"Poetry searches for radiance, poetry is the kingly road that leads us farthest" (Adam Zagajewski)
Monday, 13 February 2012
Kenneth Grahame's The Wind in the Willows: Evoking a Pastoral England
from THE WIND IN THE WILLOWS (Kenneth Grahame)
Poor Ratty did his best, by degrees, to explain things; but how could he put into cold words what had mostly been suggestion? How recall, for another's benefit, the haunting sea voices that had sung to him, how reproduce at second-hand the magic of the Seafarer's hundred reminiscences? Even to himself, now the spell was broken and the glamour gone, he found it difficult to account for what had seemed, some hours ago, the inevitable and only thing. It is not surprising, then, that he failed to convey to the Mole any clear idea of what he had been through that day.
To the Mole this much was plain: the fit, or attack, had passed away, and had left him sane again, though shaken and cast down by the reaction. But he seemed to have lost all interest for the time in the things that went to make up his daily life, as well as in all pleasant forecastings of the altered days and doings that the changing season was surely bringing.
Casually, then, and with seeming indifference, the Mole turned his talk to the harvest that was being gathered in, the towering wagons and their straining teams, the growing ricks, and the large moon rising over bare acres dotted with sheaves. He talked of the reddening apples around, of the browning nuts, of jams and preserves and the distilling of cordials; till by easy stages such as these he reached midwinter, its hearty joys and its snug home life, and then he became simply lyrical.
By degrees the Rat began to sit up and to join in. His dull eye brightened, and he lost some of his listening air.
Presently the tactful Mole slipped away and returned with a pencil and a few half-sheets of paper, which he placed on the table at his friend's elbow.
`It's quite a long time since you did any poetry,' he remarked. `You might have a try at it this evening, instead of -- well, brooding over things so much. I've an idea that you'll feel a lot better when you've got something jotted down -- if it's only just the rhymes.'
The Rat pushed the paper away from him wearily, but the discreet Mole took occasion to leave the room, and when he peeped in again some time later, the Rat was absorbed and deaf to the world; alternately scribbling and sucking the top of his pencil. It is true that he sucked a good deal more than he scribbled; but it was joy to the Mole to know that the cure had at least begun.
Kenneth Grahame's The Wind in the Willows is, to me, one of the greatest works of English literature ever published - and not just among those written for children.
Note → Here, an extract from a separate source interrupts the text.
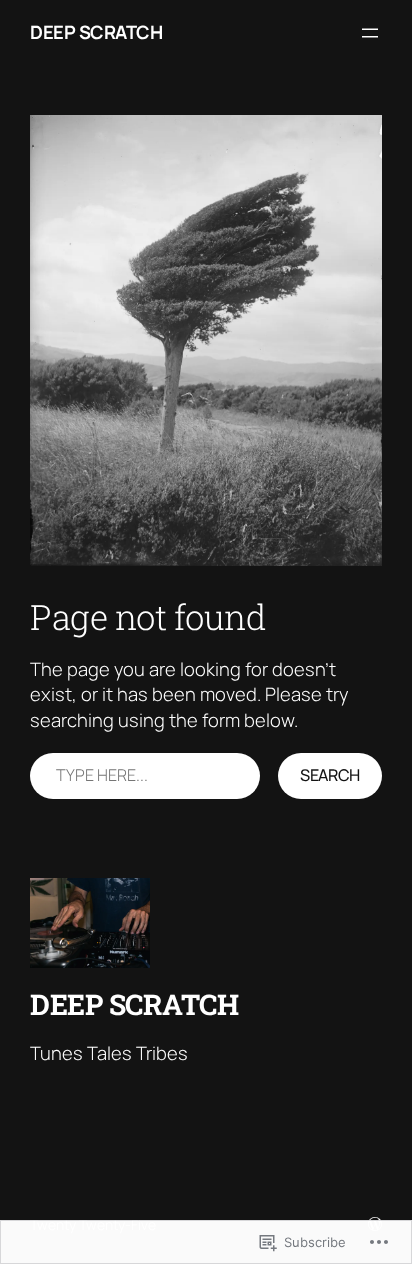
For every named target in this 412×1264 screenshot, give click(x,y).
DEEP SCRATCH (96, 32)
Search (330, 775)
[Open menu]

Published in 1908, it evokes the classic elements of an England that now only exists in out-of-the-way places and brief glimpses; an England of rowboats, riverbank picnics, dark forests, wealthy eccentrics, and a faint mysticism of panpipes and mythological gods.
My parents bought me the edition of The Wind in the Willows pictured above, and I have very happy memories of my father reading it to me as a child. It was one of the books that made me dream of England, though I've found my way much closer to the England (or London, really) of Sherlock Holmes than the England of Mole, Ratty, Badger and Toad.
In the above passage, Ratty has almost been seduced away from his riverside home by the hypnotic descriptions of a seafaring, world-wandering Sea Rat. I love how the Mole - a very practical sort - brings him back to reality by lovingly describing the details of the English countryside, and then by handing him some writing elements and encouraging him to get back to writing poetry. The bohemian Rat and the down-to-earth Mole have a bit of a Holmes-Watson partnership going on, which I think was picked up on even by some of the illustrators. I'm not aware that Holmes ever wrote poetry - it seems a bit out of character - but he did quote it from time to time.
It has been a long time since I have really read this book. I should return to it soon, and perhaps venture out into the countryside again, where I will remember that I live in a Wind in the Willows England as well as a Holmes England.